SHORT PROBLEM:
Reproduce the following material as a numbered list, omitting any blank lines. Begin with the line that contains "Task: Open the YouTube channel icon" and end after the line that contains "Looking at the screenshot, I should tap(54, 21).", including both of those lines.

MATERIAL:
◆ ◆ ◆ ◆

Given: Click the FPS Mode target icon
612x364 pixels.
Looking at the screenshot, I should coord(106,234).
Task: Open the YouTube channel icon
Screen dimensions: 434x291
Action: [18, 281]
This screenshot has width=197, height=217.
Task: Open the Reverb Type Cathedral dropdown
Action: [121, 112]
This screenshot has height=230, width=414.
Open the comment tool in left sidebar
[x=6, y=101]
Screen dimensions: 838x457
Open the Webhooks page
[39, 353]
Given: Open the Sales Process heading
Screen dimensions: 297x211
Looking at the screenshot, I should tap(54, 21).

◆ ◆ ◆ ◆

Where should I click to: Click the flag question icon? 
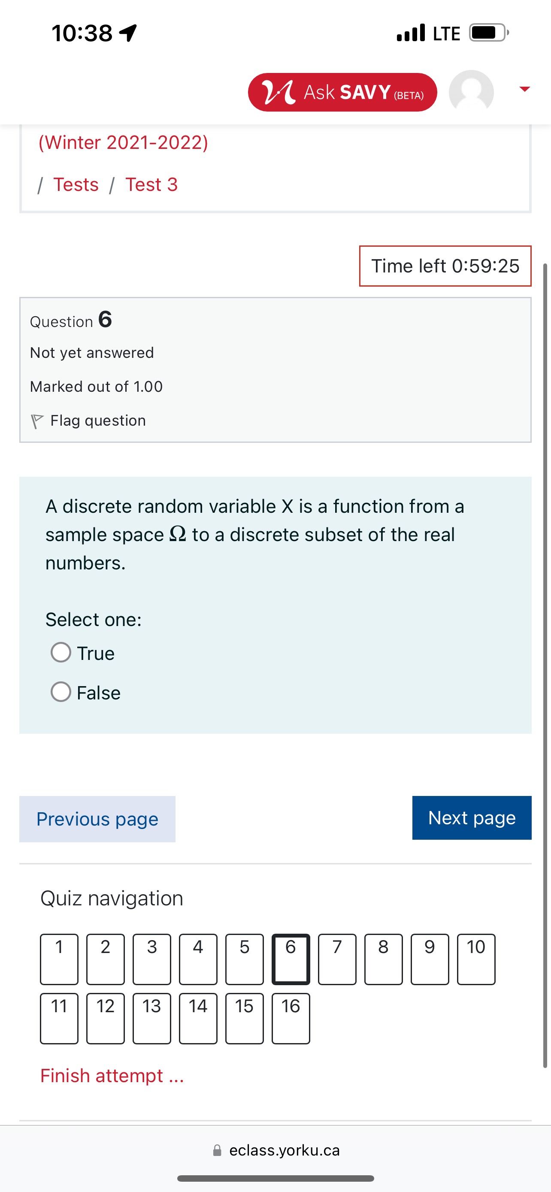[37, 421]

◆ ◆ ◆ ◆

RIGHT ANSWER:
1. Task: Open the YouTube channel icon
2. Screen dimensions: 434x291
3. Action: [18, 281]
4. This screenshot has width=197, height=217.
5. Task: Open the Reverb Type Cathedral dropdown
6. Action: [121, 112]
7. This screenshot has height=230, width=414.
8. Open the comment tool in left sidebar
9. [x=6, y=101]
10. Screen dimensions: 838x457
11. Open the Webhooks page
12. [39, 353]
13. Given: Open the Sales Process heading
14. Screen dimensions: 297x211
15. Looking at the screenshot, I should tap(54, 21).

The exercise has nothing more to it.